** WHAT IS NEEDED **
Locate "The height and width of the screenshot is (288, 477)." in the records below, then copy its line and every following line exactly, without the pictures.

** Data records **

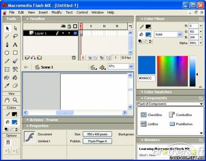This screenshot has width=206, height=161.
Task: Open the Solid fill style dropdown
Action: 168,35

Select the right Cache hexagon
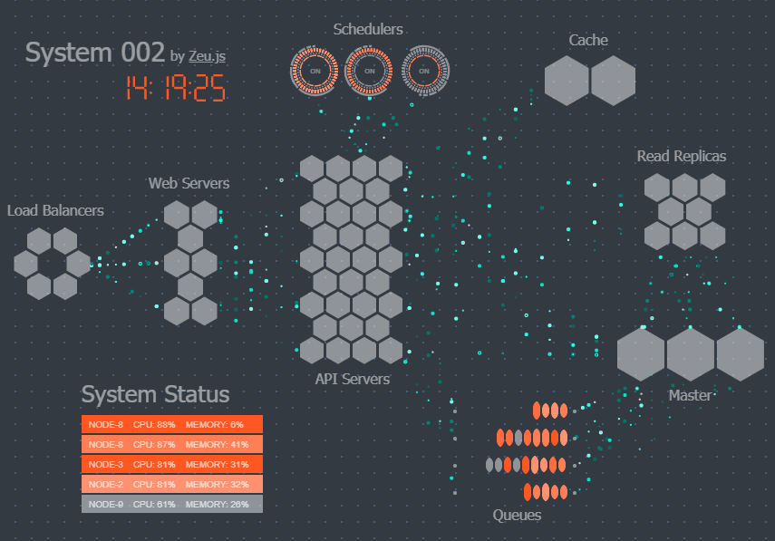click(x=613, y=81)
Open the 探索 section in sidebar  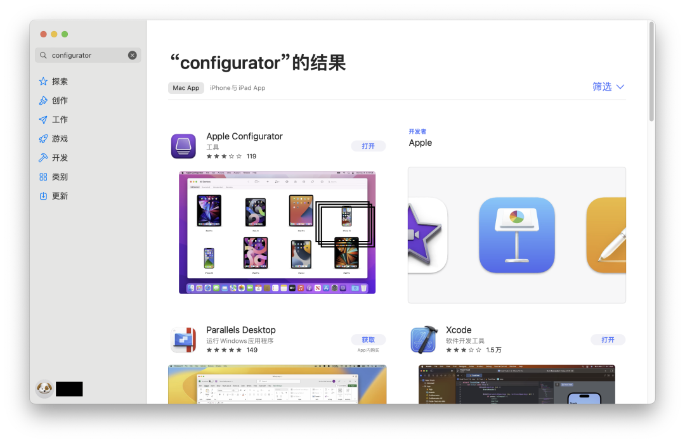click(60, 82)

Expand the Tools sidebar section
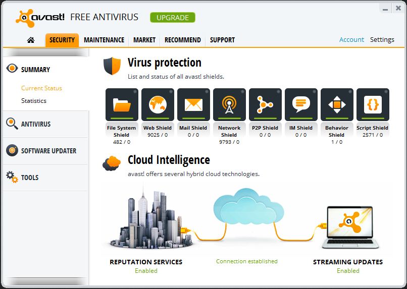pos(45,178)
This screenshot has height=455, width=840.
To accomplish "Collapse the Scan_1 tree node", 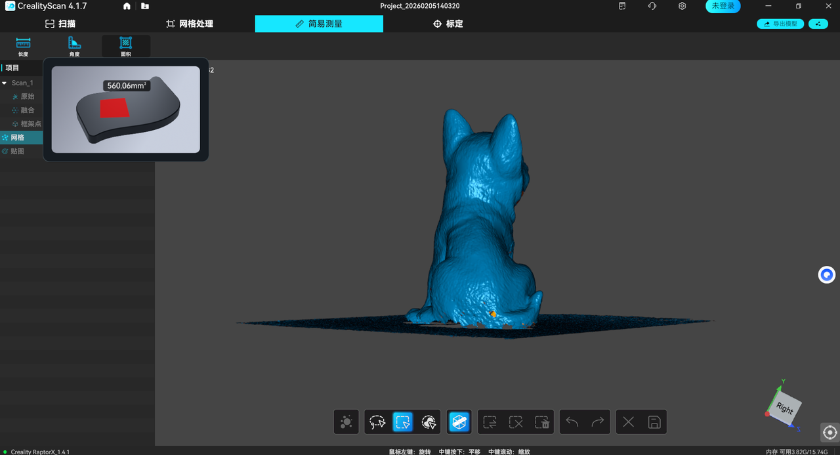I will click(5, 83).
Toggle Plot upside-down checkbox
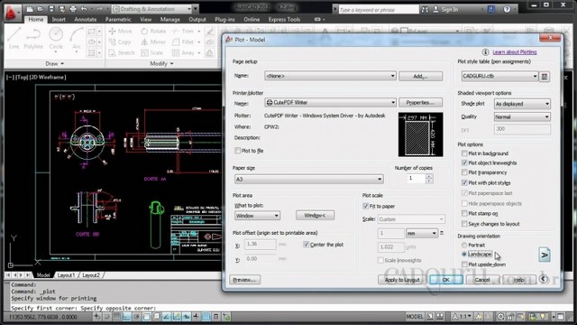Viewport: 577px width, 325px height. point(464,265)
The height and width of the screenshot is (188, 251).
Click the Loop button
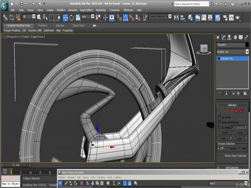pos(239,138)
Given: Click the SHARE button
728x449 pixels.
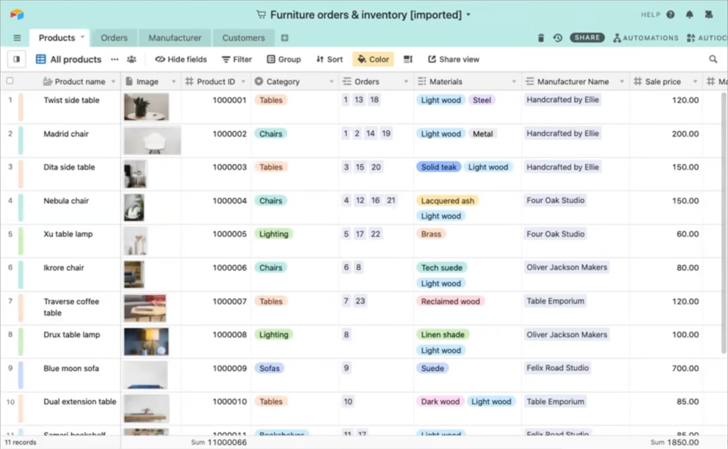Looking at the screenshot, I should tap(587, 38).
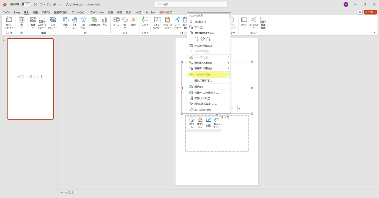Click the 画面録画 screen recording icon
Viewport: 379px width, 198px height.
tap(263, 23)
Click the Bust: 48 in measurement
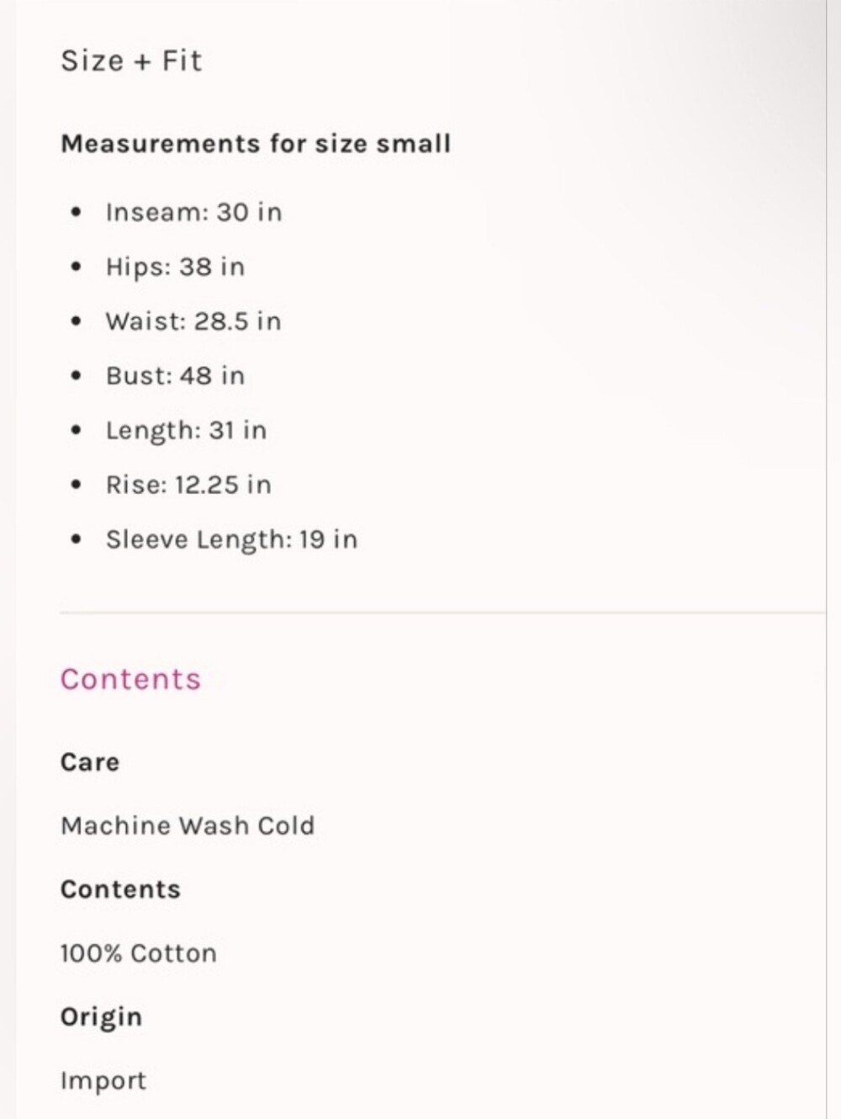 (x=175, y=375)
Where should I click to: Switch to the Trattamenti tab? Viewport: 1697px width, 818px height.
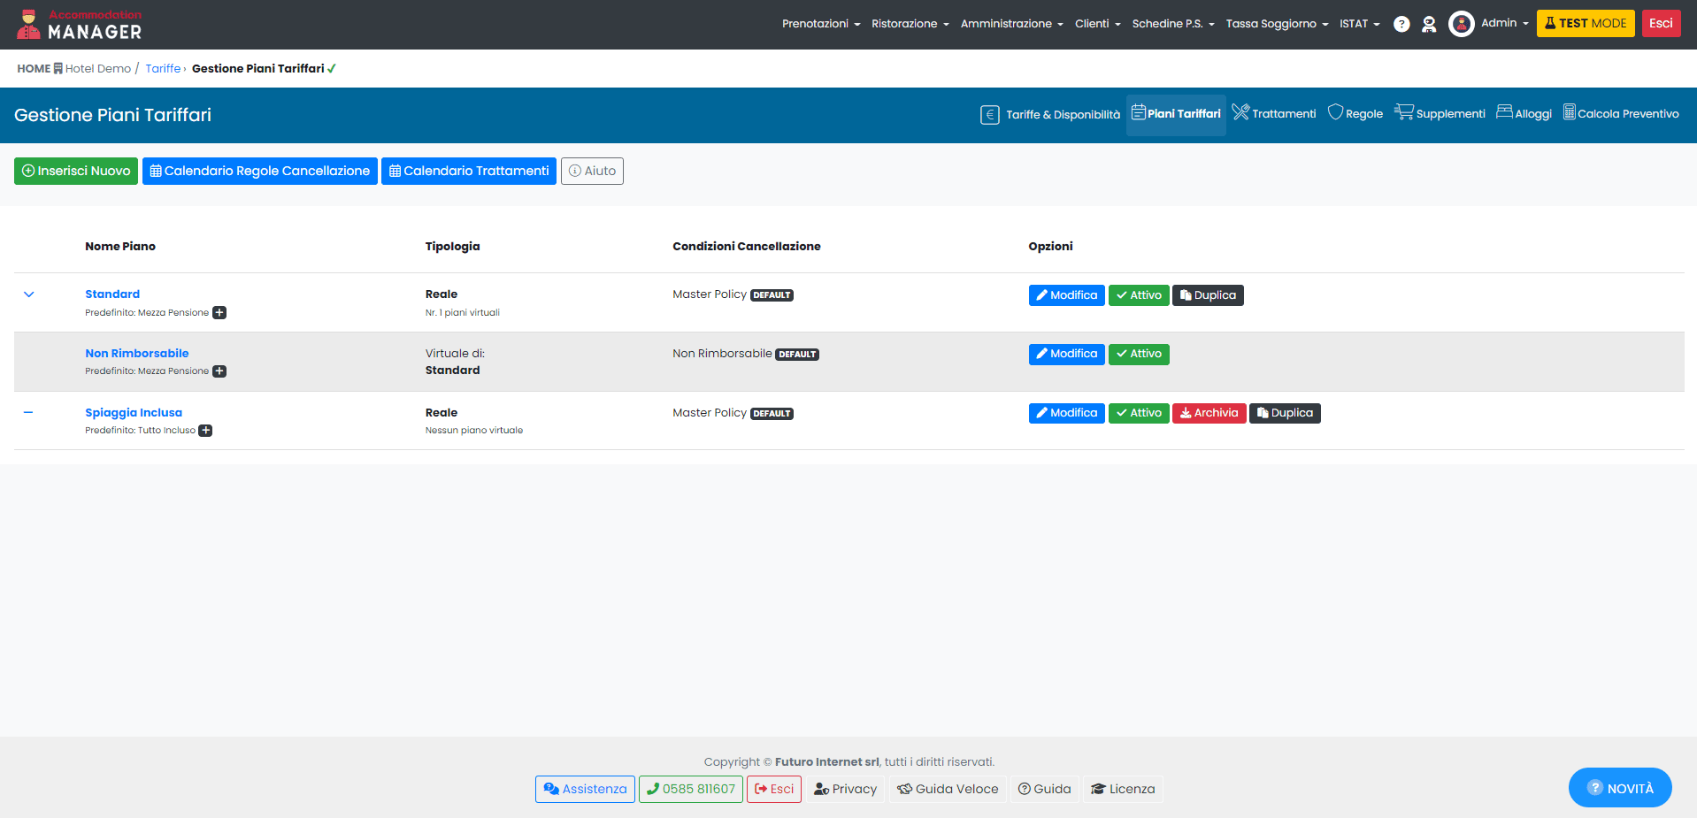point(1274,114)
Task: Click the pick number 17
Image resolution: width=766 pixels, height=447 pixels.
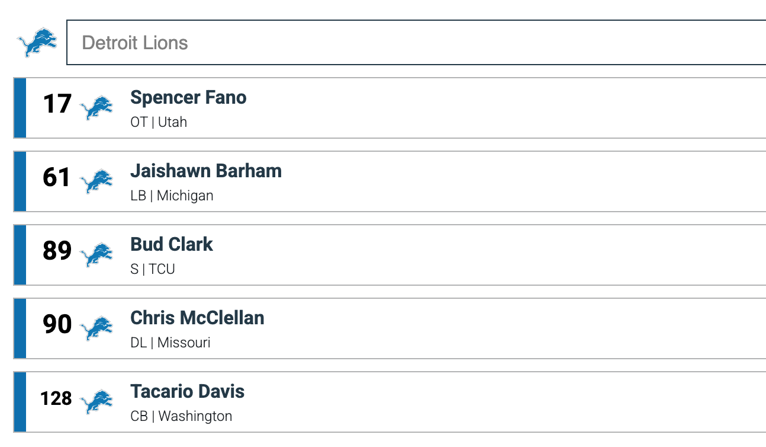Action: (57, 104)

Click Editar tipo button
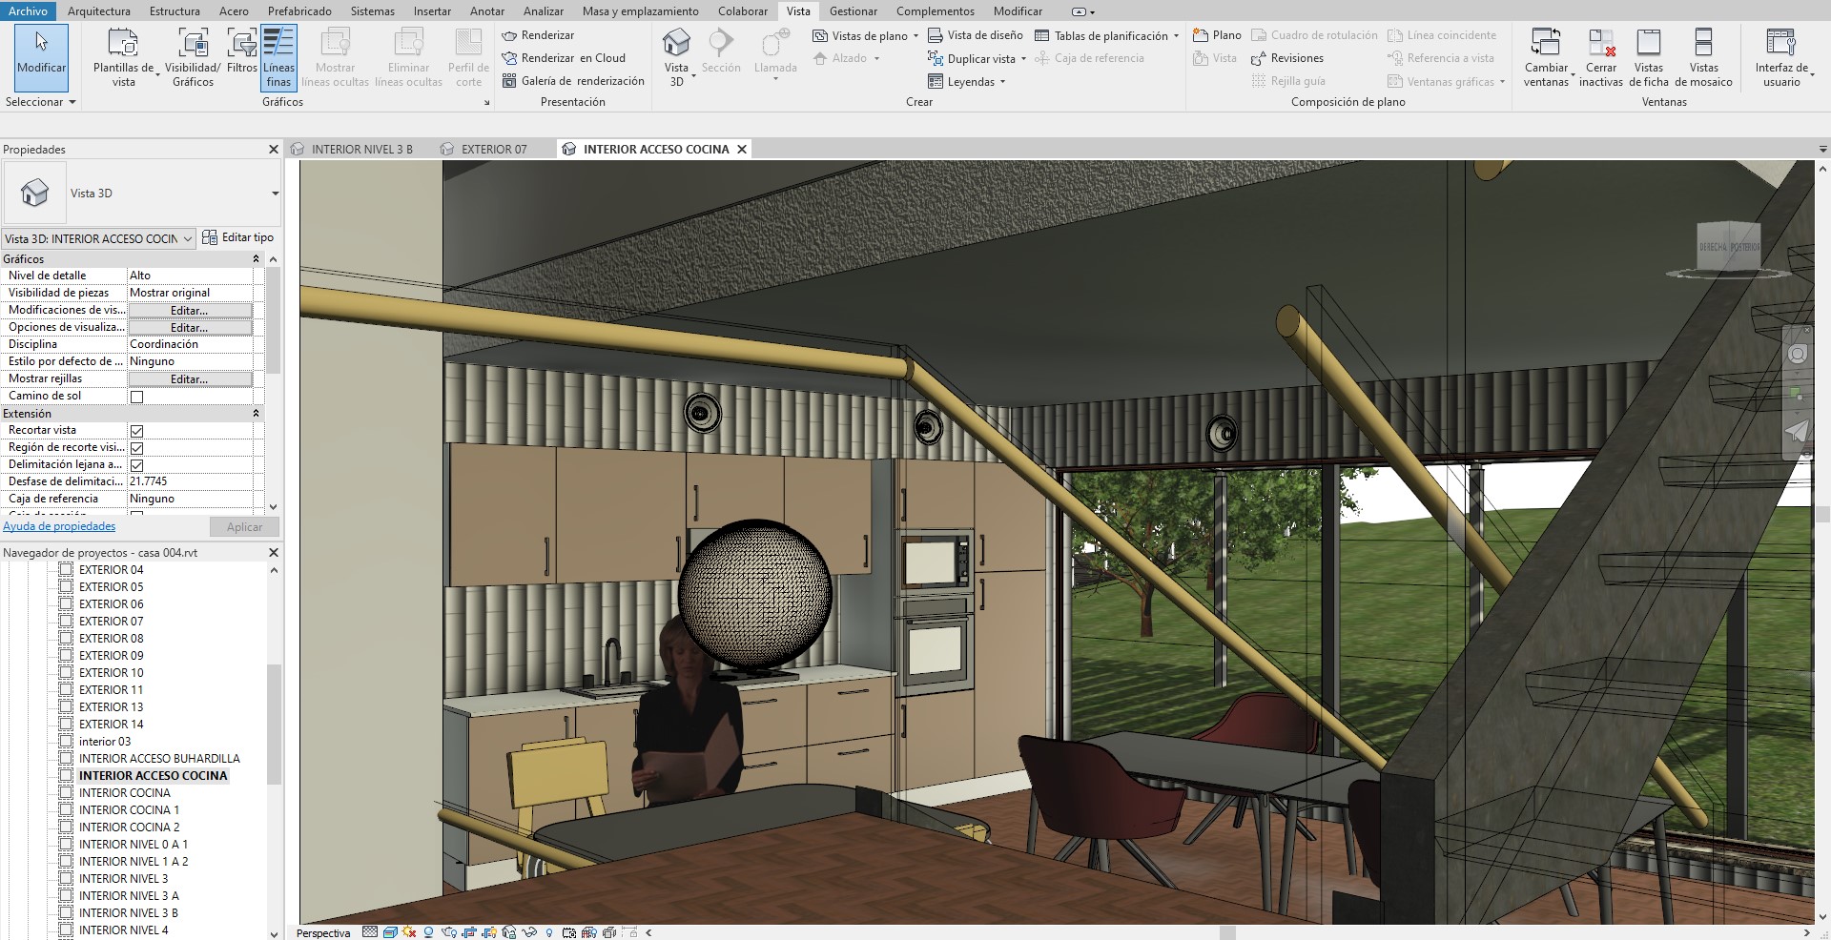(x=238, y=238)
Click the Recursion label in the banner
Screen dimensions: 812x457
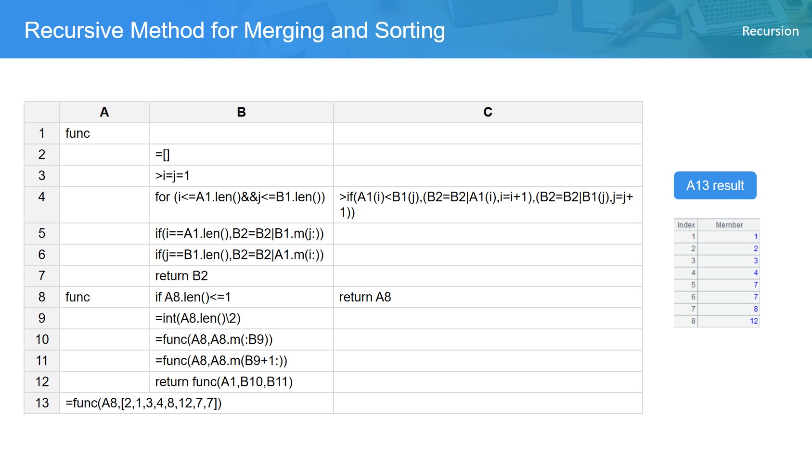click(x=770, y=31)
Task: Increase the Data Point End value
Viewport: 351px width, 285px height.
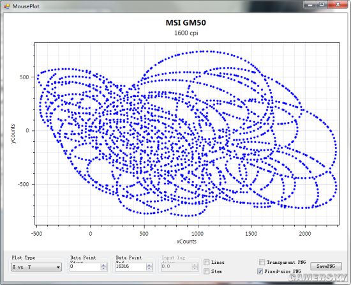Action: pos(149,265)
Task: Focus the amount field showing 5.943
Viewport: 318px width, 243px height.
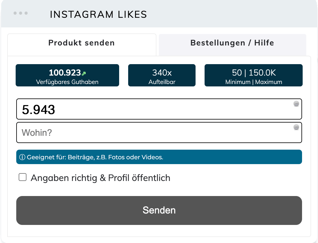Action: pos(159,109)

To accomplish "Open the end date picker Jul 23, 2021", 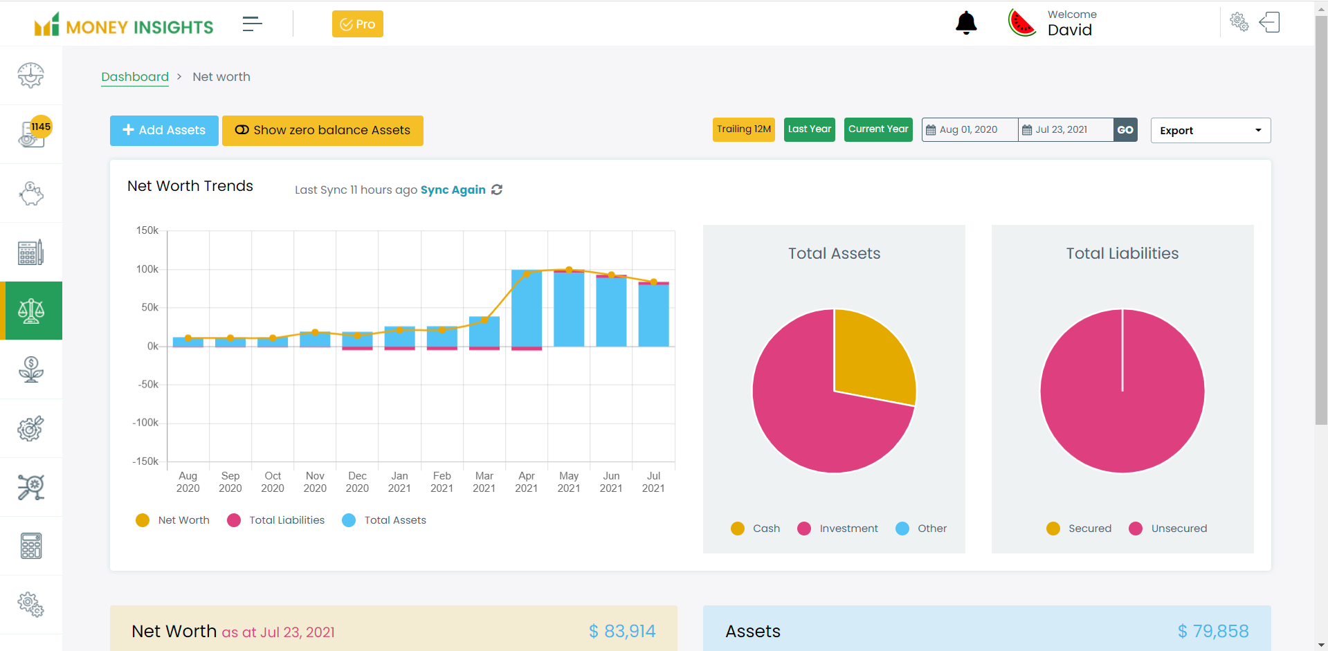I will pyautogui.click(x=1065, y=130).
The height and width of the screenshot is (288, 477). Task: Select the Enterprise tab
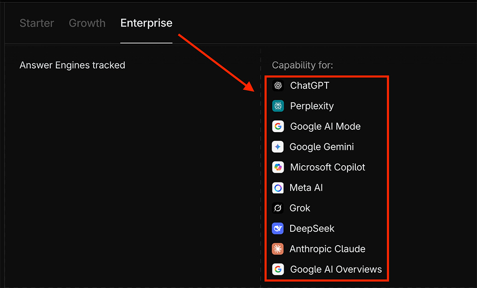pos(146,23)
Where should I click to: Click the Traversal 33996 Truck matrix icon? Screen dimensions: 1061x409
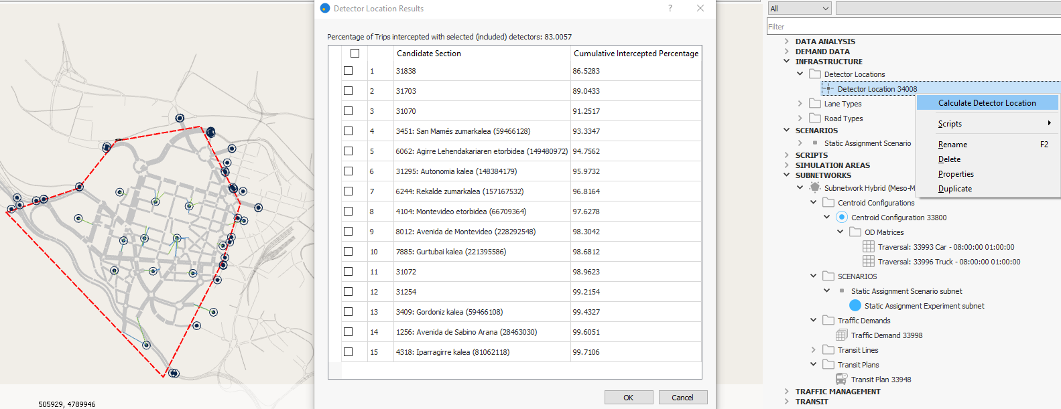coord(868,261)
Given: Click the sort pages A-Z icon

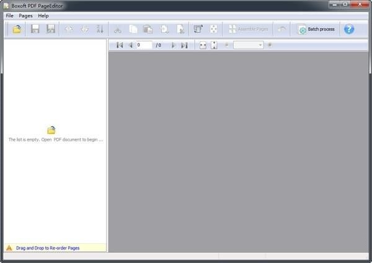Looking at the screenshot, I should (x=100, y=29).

** RESULT OF THE TASK **
The height and width of the screenshot is (288, 477). Task: Select the Enterprise tab
pos(146,23)
Where should I click to: Click the Traversal 33996 Truck matrix icon? Screen dimensions: 1061x409
coord(868,261)
Given: Click the sort pages A-Z icon

Looking at the screenshot, I should (x=100, y=29).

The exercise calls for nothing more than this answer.